Save Moore Street Awareness Week 449 – 29 April 2023

AIMSIR
Today was so different from last Saturday! Bhí an aimsir go maith, tirm agus gan a bheith fuar. And as we were packing up the sun broke through and beat down for awhile.

DAOINE
Orla, Deirdre, Eileen and Steve were the foireann today (Bróna was away, a rare thing for her). It is worth noting that women have been an active part of this campaign group from the start and as some left for one reason or another, others have stepped forward and today are the main part of the core of the campaign.

This is not unusual in our history: it was women who, on its first anniversary in 1917, organised the first commemoration of the 1916 Rising and did so in defiance of military restrictions in place during WW1. It was also women who developed the Easter Lilly symbol and first organised its distribution as a paper badge in 1926 to raise funds for the care of Republican prisoners of the Free State and their dependents.

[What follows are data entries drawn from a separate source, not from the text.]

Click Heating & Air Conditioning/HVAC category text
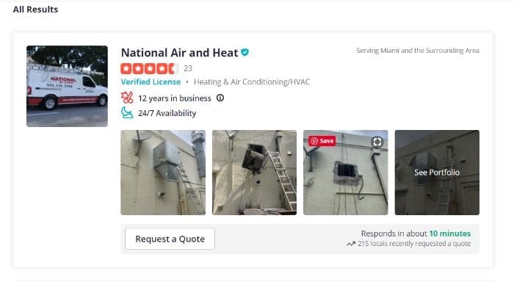The width and height of the screenshot is (514, 282). click(x=252, y=82)
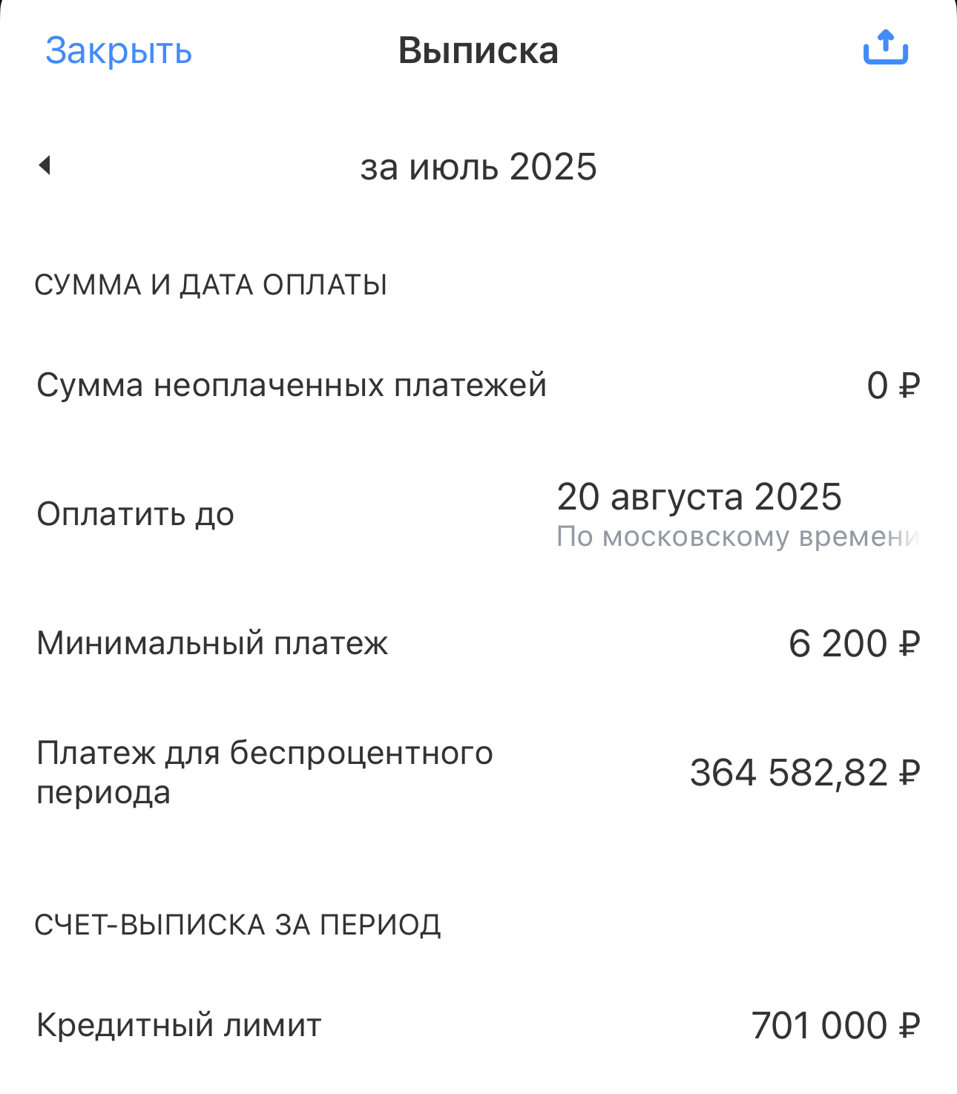Tap 'Счет-выписка за период' section header
Screen dimensions: 957x1094
tap(237, 925)
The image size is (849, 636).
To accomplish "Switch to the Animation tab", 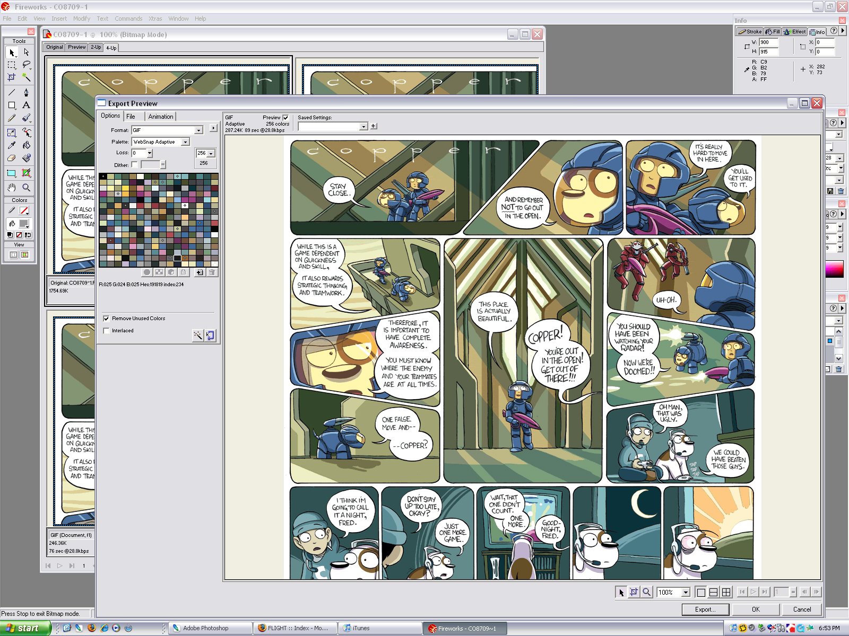I will [160, 117].
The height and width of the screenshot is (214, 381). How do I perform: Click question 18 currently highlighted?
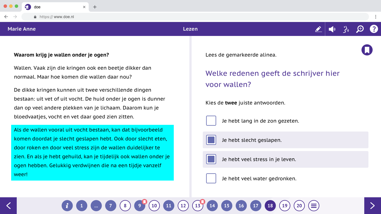[270, 205]
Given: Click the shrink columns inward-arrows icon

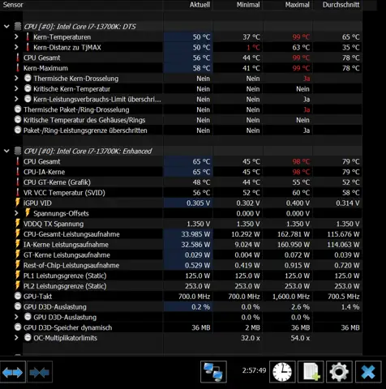Looking at the screenshot, I should (x=40, y=372).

Women also form at least 50% of the signers of our petition (over 380,000 signatures), of Irish or migrant background (Galway, Rumania (settled) and Uganda people today). We forgot to count but the table we may well have collected well over 100 signatures today.

It is very encouraging to us to see parents and grandparents bringing children to the table and encouraging them to sign. Diarmuid always takes whatever opportunity he can to tell children about the Grotesque on top of No.55 with the missing wing-tip, shot off by a British bullet from the barricade at Parnell Street in 1916. The image of that sculpture is also, of course, our logo.

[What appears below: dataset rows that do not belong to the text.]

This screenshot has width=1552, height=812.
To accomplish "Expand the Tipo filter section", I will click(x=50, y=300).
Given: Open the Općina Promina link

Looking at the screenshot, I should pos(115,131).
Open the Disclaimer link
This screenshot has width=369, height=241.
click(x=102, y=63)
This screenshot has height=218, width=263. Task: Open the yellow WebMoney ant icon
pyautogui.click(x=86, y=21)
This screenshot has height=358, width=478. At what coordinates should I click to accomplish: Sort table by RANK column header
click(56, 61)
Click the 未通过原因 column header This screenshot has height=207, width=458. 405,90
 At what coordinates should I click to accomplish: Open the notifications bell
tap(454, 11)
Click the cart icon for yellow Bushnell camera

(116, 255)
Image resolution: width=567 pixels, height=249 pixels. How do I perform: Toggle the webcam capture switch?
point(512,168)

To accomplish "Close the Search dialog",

After Orla hung up the flags (which she had washed and dried after last week), our leafleters were spread around. Eileen took the boring station behind the market stands, handing people a leaflet directing them towards the table to sign the petition.

Steve had got hold of an old photograph on line of Henry Place and went around to spot the shape of old windows in the wall of No.10 (the HQ of the Rising after they left the GPO) and to photograph them (see album).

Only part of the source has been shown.